Annabelle Chassagnieux, coprésidente d’Adeaic, association des experts agréés auprès des CHSCT.
« La fin des CHSCT menace la santé des salariés, pour au moins deux raisons. La première, c’est qu’il y aura vraisemblablement moins de CSE demain qu’il n’y avait de CHSCT. Et ils seront plus éloignés du terrain. On aura donc sans doute une moins bonne connaissance des conditions de travail réelles des gens. Or, en matière de santé au travail, cette proximité est l’un des aspects les plus déterminants. La deuxième raison, c’est qu’avec la fusion des instances représentatives du personnel, les élus devront maîtriser tout un tas de sujets (économie, formation, égalité professionnelle, santé), mais ils ne pourront pas être spécialistes de tout.
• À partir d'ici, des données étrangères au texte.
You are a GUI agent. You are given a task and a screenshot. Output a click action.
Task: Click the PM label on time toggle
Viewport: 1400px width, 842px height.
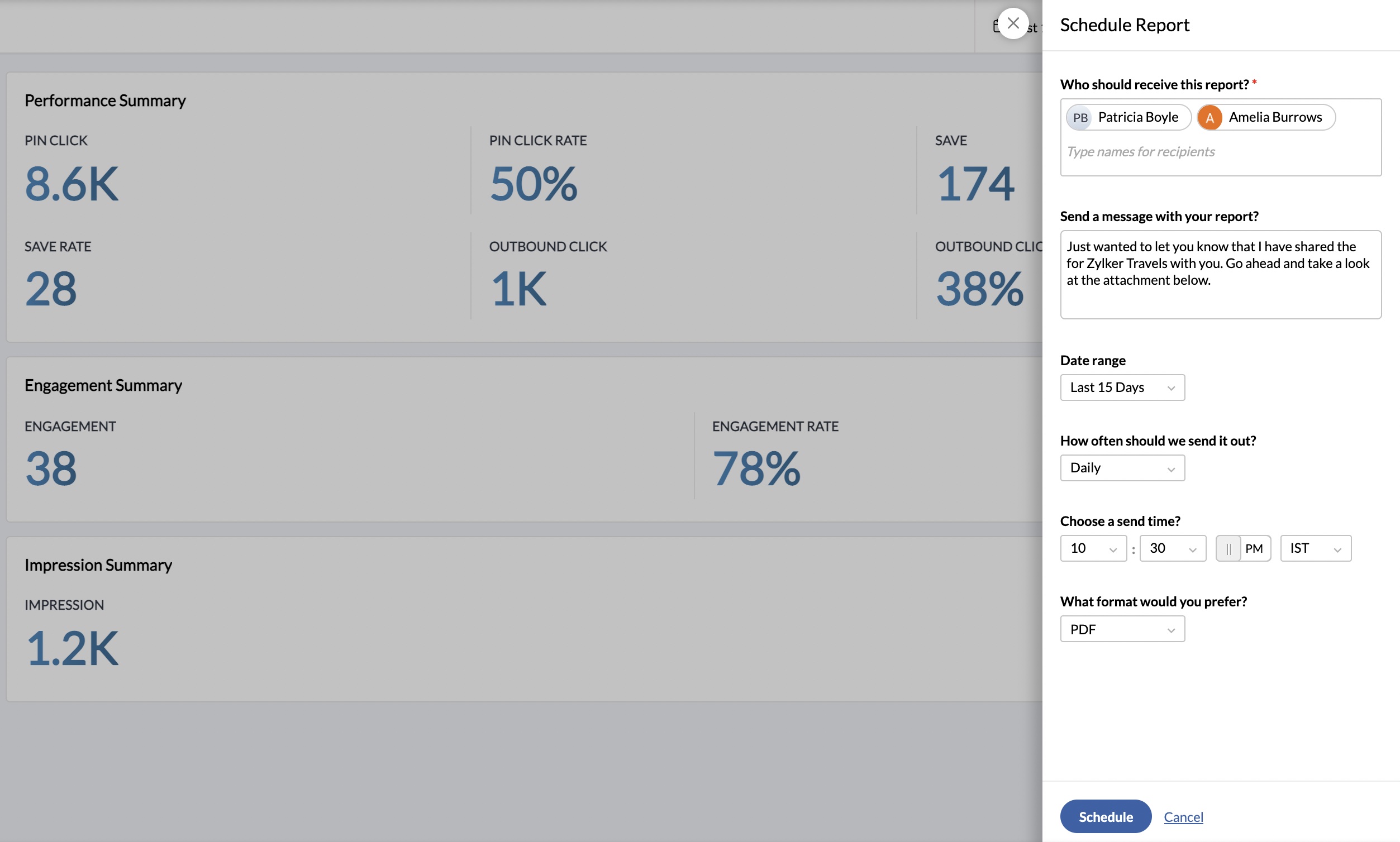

Dans un contexte de chômage élevé, les questions liées à l’emploi risquent fort de prendre le pas sur les questions de conditions de travail. »
Des négociations cruciales dans les prochains mois
Selon l’Adeaic, la réforme des IRP décrétée par ordonnance remet en cause « les droits des représentants du personnel et la prévention des risques professionnels ». Elle a décidé, le 30 mars dernier, d’engager un recours devant le Conseil d’État contre ce décret relatif au CSE. De leur côté, les syndicats espèrent tirer parti de la petite ouverture que leur offre la loi. Des négociations devraient s’ouvrir avec les employeurs, au plus tard cet automne. Elles s’achèveront fin 2019, période d’élections dans la quasi-totalité des entreprises des IEG. Les discussions porteront notamment sur le nombre de titulaires du CSE, le nombre d’heures de délégation, la composition de la CSSCT et le pouvoir d’action de ses membres. La loi oblige les entreprises à mettre en place des CSE au plus tard le 31 décembre 2019. La fenêtre de tir est étroite pour les syndicats, mais l’enjeu crucial. Pour la FNME-CGT, il s’agit ni plus ni moins que de « sauver un syndicalisme de proximité ». Les organisations syndicales n’ont donc pas d’autre choix que de construire une plateforme de revendications communes en vue des négociations. Mais une partie du rapport de force pourrait aussi se jouer dans la rue.